Text shown –
= = = = =

Eighteen months ago I blogged my ideas about the origins of Project SWORD toys in a post entitled The New Origins of Project SWORD Toys.
It was a work in progress and I said at the time that I was unhappy with what I wrote about the Probe Force 1, pictured. Like my recent posts on the Scramble Bug and Moon Ranger origins this post updates that article.
Despite its sleek SST-type looks reminiscent of of the later Concorde, I am moving away from these designs and leaning more towards a more aggressive arena for the PF1's inspiration: Missiles.
In particular I am now taken with the Nike Hercules as a possible source, which looked like this [pic: nikemissile.org]
The Nike Hercules first saw active duty as a surface-to-air missile for the US Army on June 30, 1958, at batteries located near New York, Philadelphia, and Chicago in the US. Essentially it had three main tapered fins, was arrowhead shaped with four small side fins near the warhead and was white in colour. It sat on top of a stick-like rocket propellant base with a further four fins [pic. themilitarystandard].

= = = = =

Information shown –
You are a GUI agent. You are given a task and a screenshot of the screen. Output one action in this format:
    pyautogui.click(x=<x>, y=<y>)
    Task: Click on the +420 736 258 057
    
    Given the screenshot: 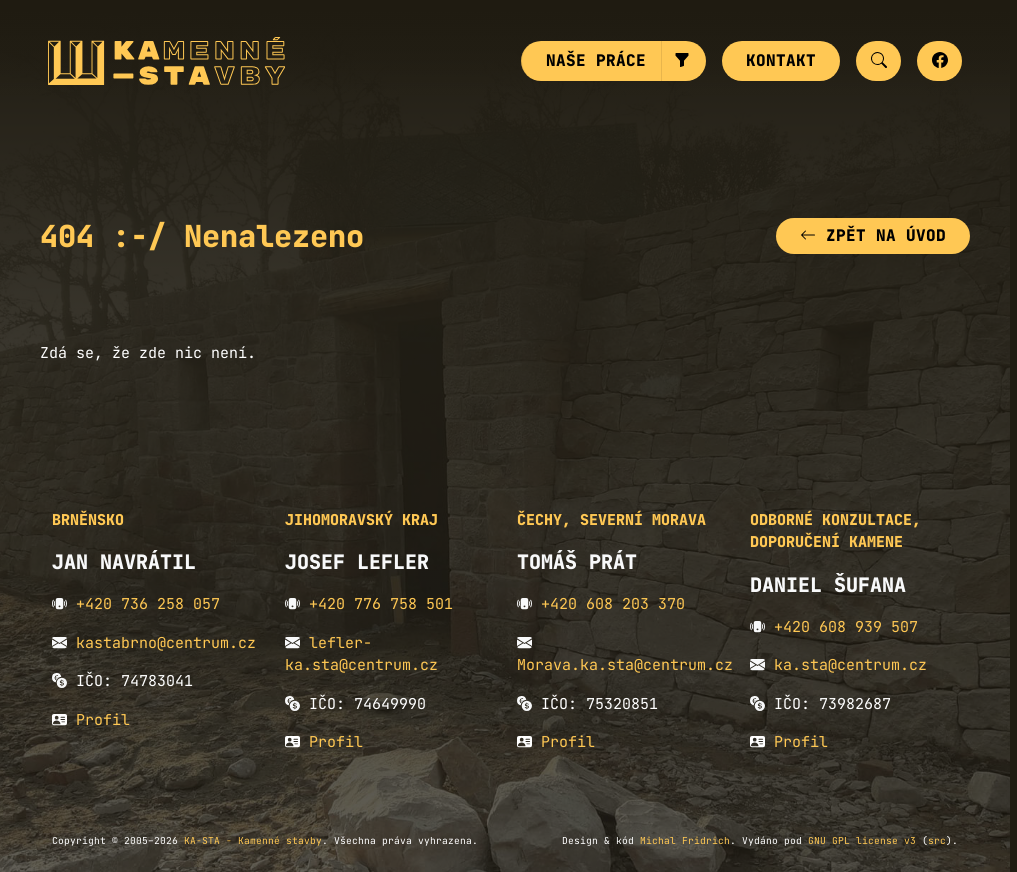 What is the action you would take?
    pyautogui.click(x=148, y=604)
    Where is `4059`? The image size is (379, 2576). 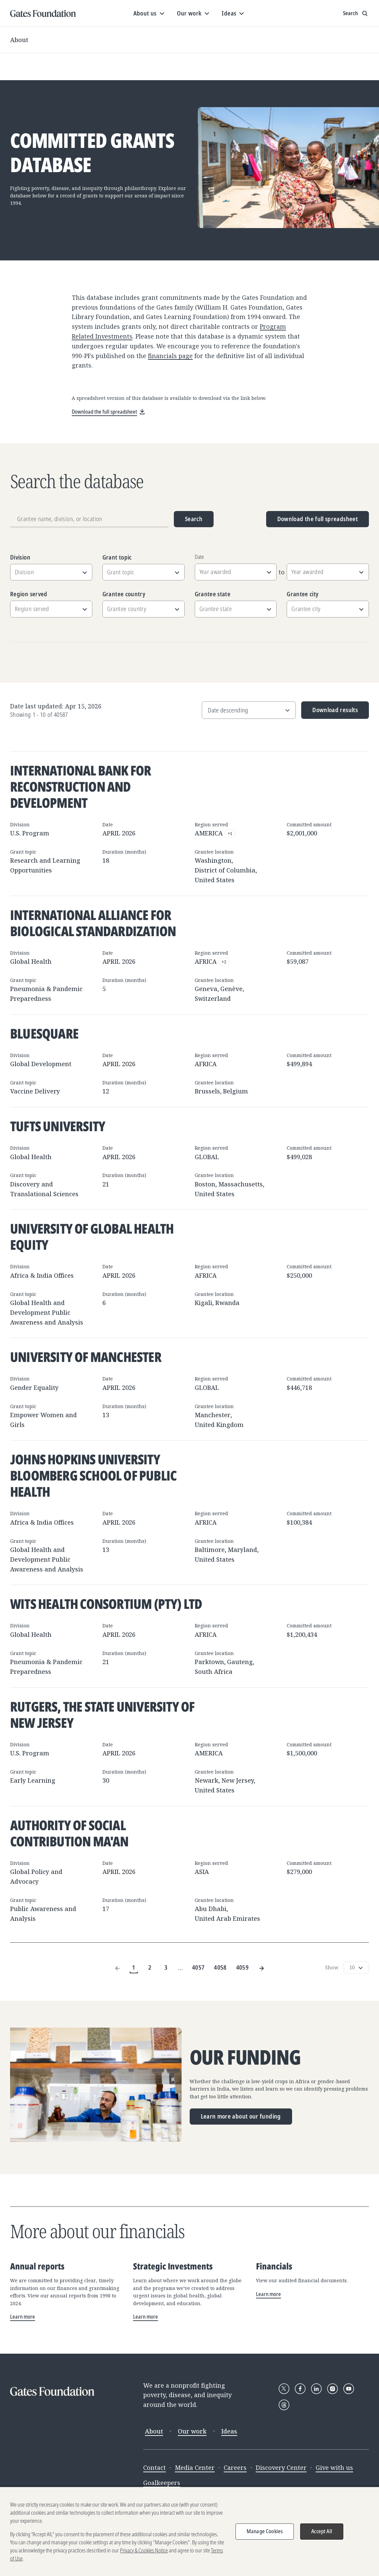
4059 is located at coordinates (242, 1967).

= = = = =

Written problem 1 – Reproduce the Project SWORD post word for word, starting at "Despite its sleek" and ending at "PF1's inspiration: Missiles.".
Written problem 2 – Resume the Project SWORD post from where it stops.

Written answer 1 –
Despite its sleek SST-type looks reminiscent of of the later Concorde, I am moving away from these designs and leaning more towards a more aggressive arena for the PF1's inspiration: Missiles.

Written answer 2 –
Here's one at White Sands Proving Ground with a red tip.
The new shape was quickly captured by model kit manufacturers at the time such as Revell, released in 1958 and, as stated on the box, "scaled from official blueprints".
The Hercules also inspired many rack toys and in particular small missile sets and toy gun combos such as the three pictured. The warhead has been replaced with a red rubber tip reminiscent of the Probe Force 1.
Cape Kennedy Rocket Set made in Hong Kong
Flash Gordon Rocket Range made by Ja-Ru
Rocket carbine made in Japan
Many science magazines of the late Fifties carries advertisements for the US and British firms involved in the Nike Hercules' manufacture:
and popular culture embraced the Hercules too. Here's Miss Miami posing in 1963.
So what of Probe Force 1? It first appears in SOLO comic on June 24th 1967:
My basic thesis is that its design may have been formed by shortening the Nike Hercules' stand. I have done this in the comparison below:
But this doesn't explain the distinctive tail assembly and the long tubular nacelles. For possible source material for these I am going to turn to the pages of Gerry Anderson's own TV21 comic, namely Mike Noble's Fireball XL5 strip from the 21st April 1965, with Bob McCall-inspired art first spotted by Scoop over 5 years ago posted in The Noble Art.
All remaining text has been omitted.